Speakers
Description
The Plasma Control System (PCS) is an essential component of any tokamak, responsible for the real-time management of the plasma to ensure stable operation and optimal performance during fusion experiments. It works in conjunction with other subsystems to monitor and control key parameters during a plasma discharge like the plasma shape, position, density, and temperature.
The DTT PCS represents the central control system for operating the tokamak and managing the plasma within it. Tokamak operations occur in pulses. During a DTT pulse, the PCS manages all the necessary systems (magnetic coils, additional power systems, gas injection systems… ) to allow the execution of the scenario.
The DTT pulse is prepared by the plant’s Supervisory Control System (SCS), which configures the necessary plant systems, including the PCS, based on the pulse scenario or schedule. The Pulse Schedule Preparation System (PSPS) is a component of the SCS responsible for the editing of the pulse schedule, containing all the information needed to execute a DTT pulse, with or without plasma. This includes general parameters, operational limits, plant system configuration (including PCS configuration), and an ordered sequence of tasks and targets for the PCS to execute.
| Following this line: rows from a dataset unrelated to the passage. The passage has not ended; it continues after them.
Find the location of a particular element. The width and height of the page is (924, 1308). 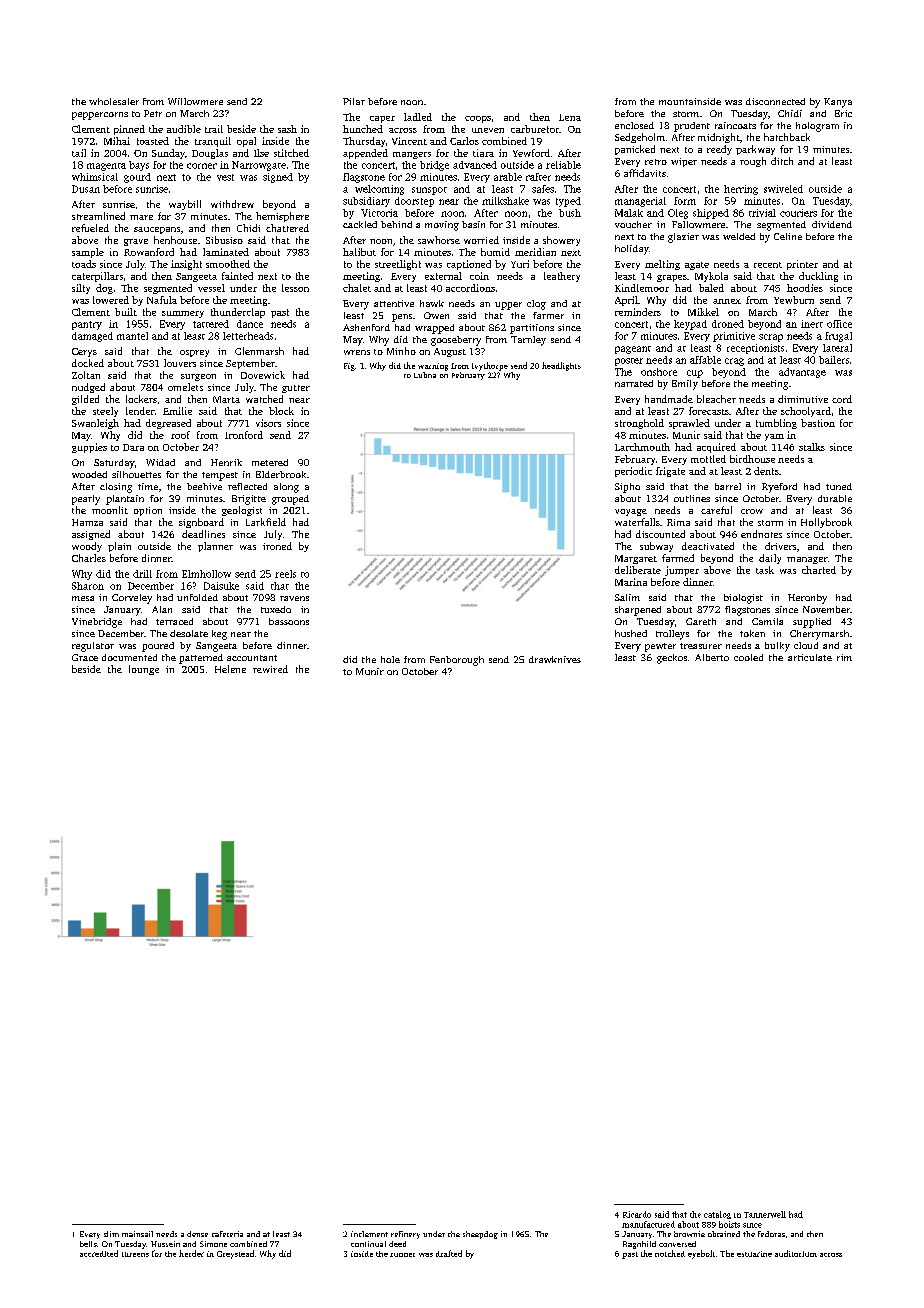

tumbling is located at coordinates (776, 424).
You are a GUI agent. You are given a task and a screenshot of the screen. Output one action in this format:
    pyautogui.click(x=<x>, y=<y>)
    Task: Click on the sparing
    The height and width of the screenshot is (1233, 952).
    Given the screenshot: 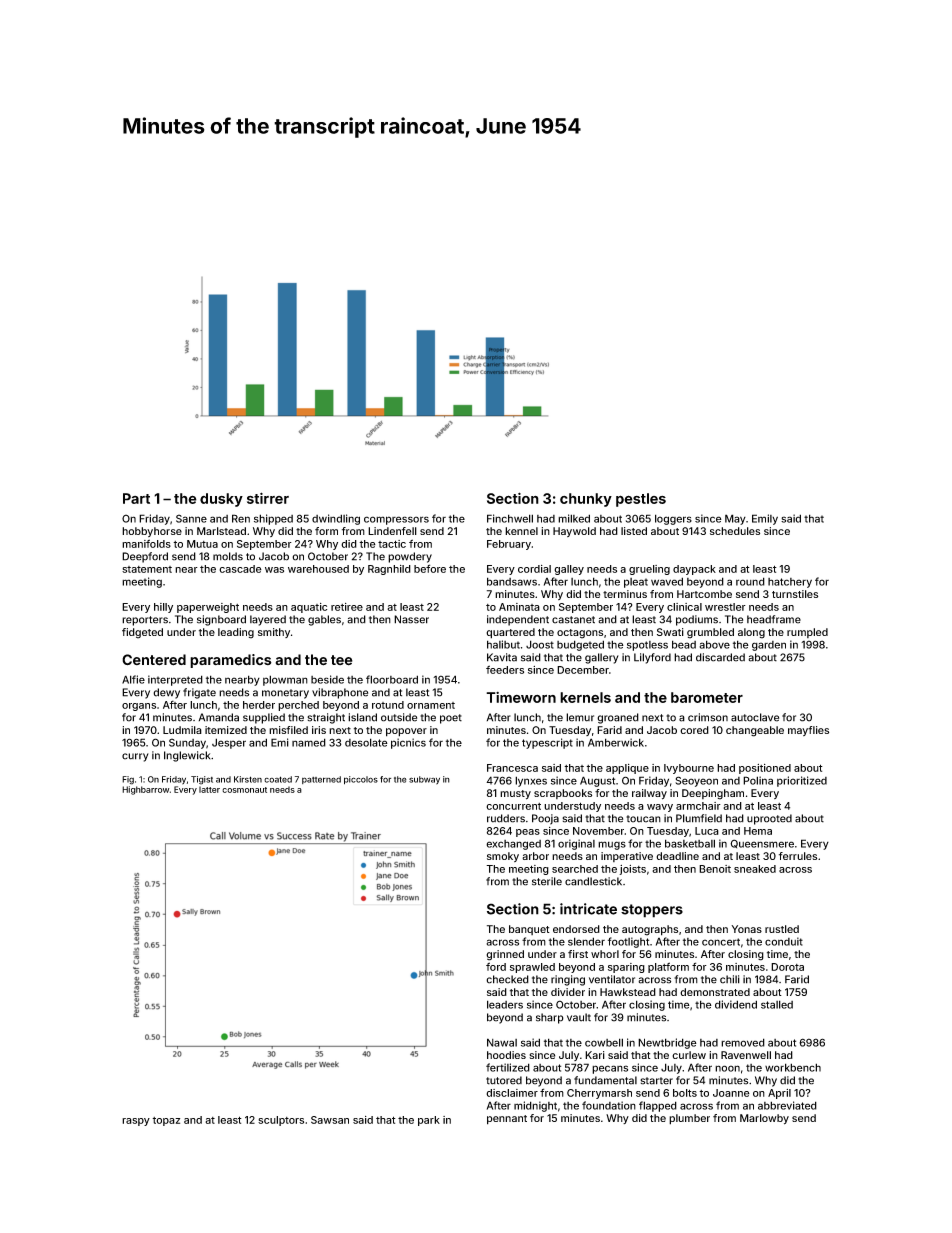 What is the action you would take?
    pyautogui.click(x=626, y=968)
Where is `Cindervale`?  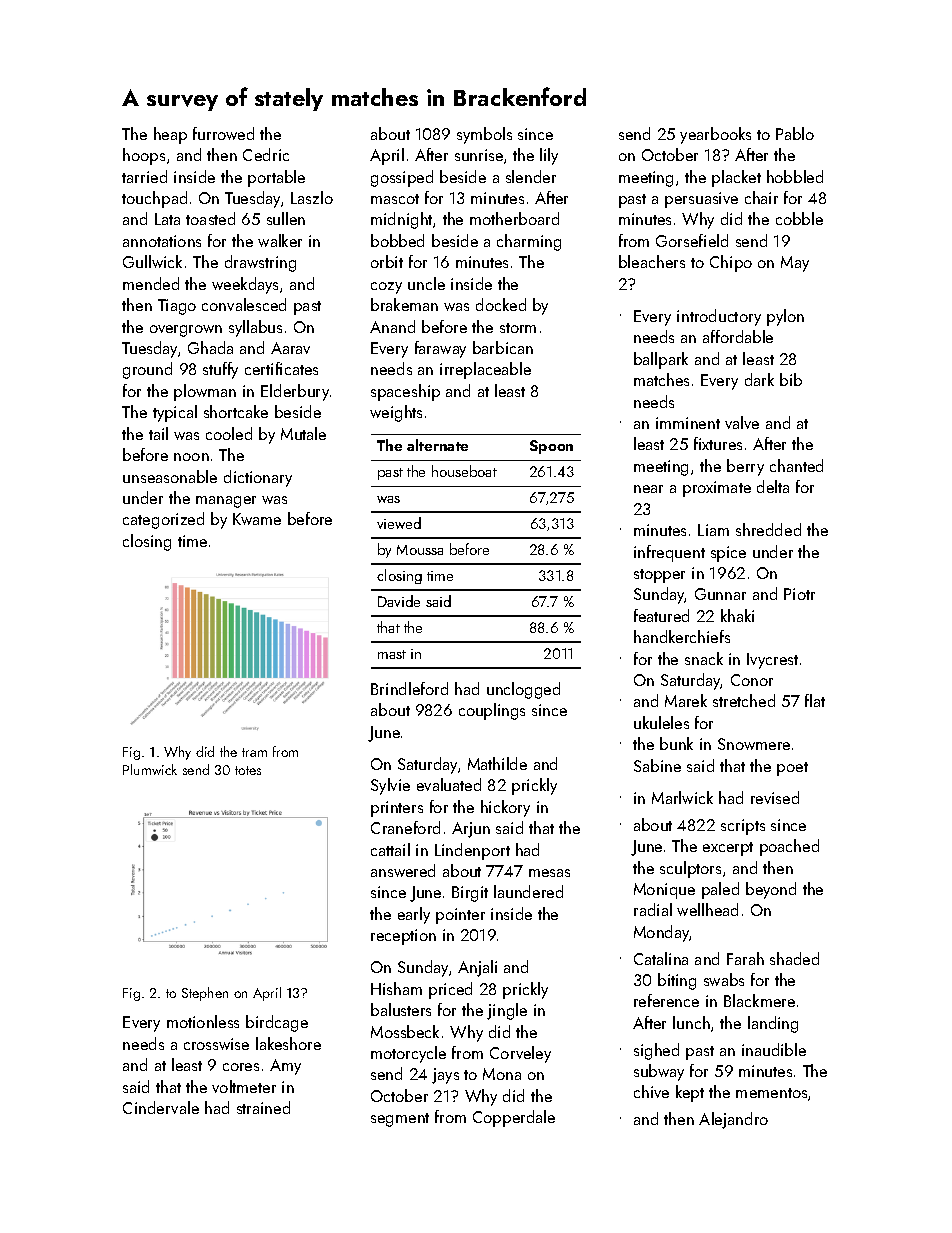 Cindervale is located at coordinates (161, 1107).
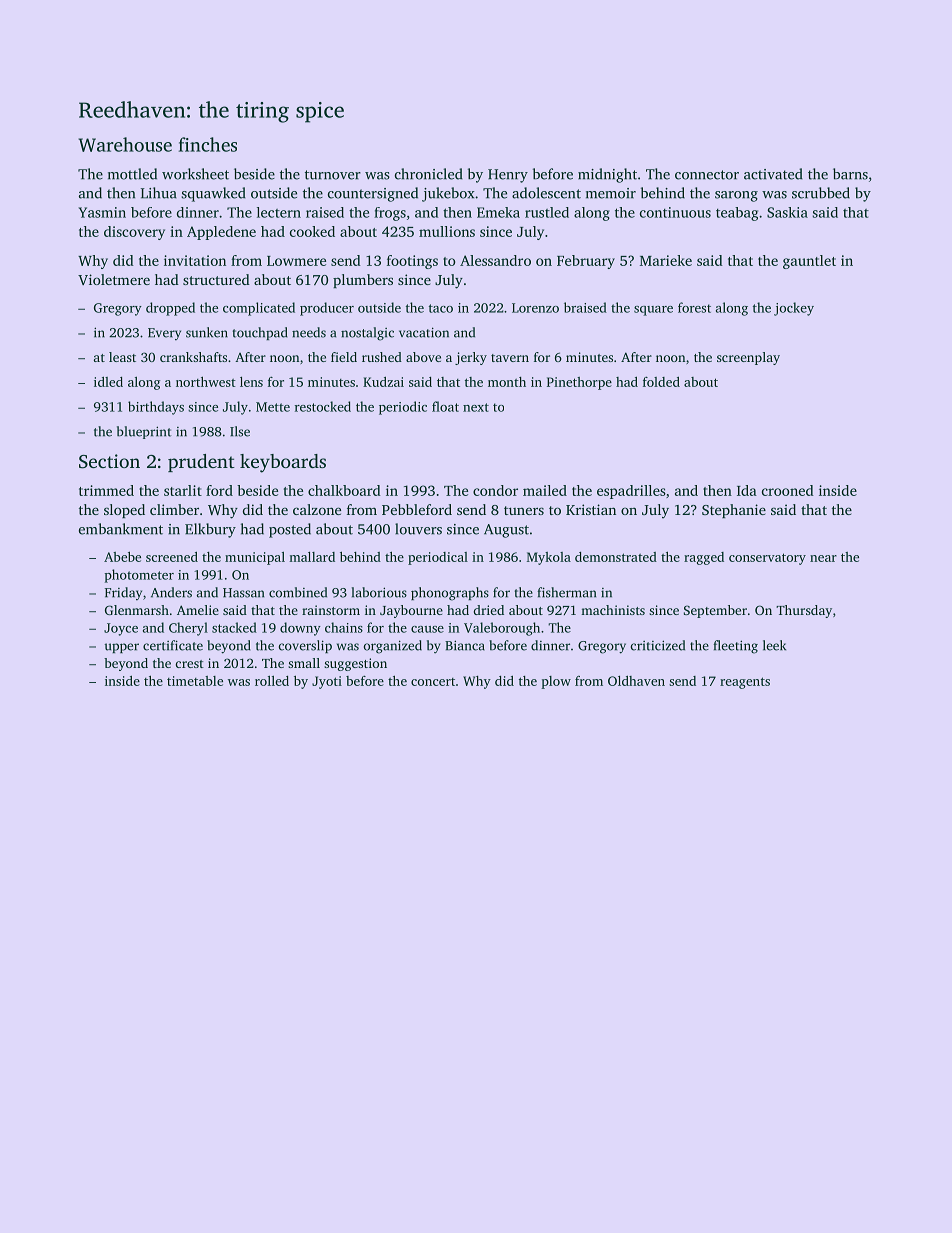  What do you see at coordinates (418, 529) in the image?
I see `louvers` at bounding box center [418, 529].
The PCS control is based on the implementation of feedforward and feedback control actions for a range of plant and plasma parameters. The feedforward control actions have the objective to track nominal references of plant parameters given by the Pulse Schedule based on simplified model simulations and previous discharges. The feedback control actions represent the control corrections implemented in real-time based on the measurements of the controlled parameters. These parameters differ in nature defining different set of control functionalities, like magnetic, kinetic, and MHD controls. Even if each functionality needs distinct sets of sensors and actuators, the DTT PCS requires significant functional integration.
In addition to the synchronous control, the PCS must also react asynchronously to events, adjusting its control path or strategy, a process known as exception handling.
The objective of this poster is to give an overview of the DTT PCS architecture with details of the main control functionality related to magnetic, kinetic and MHD control.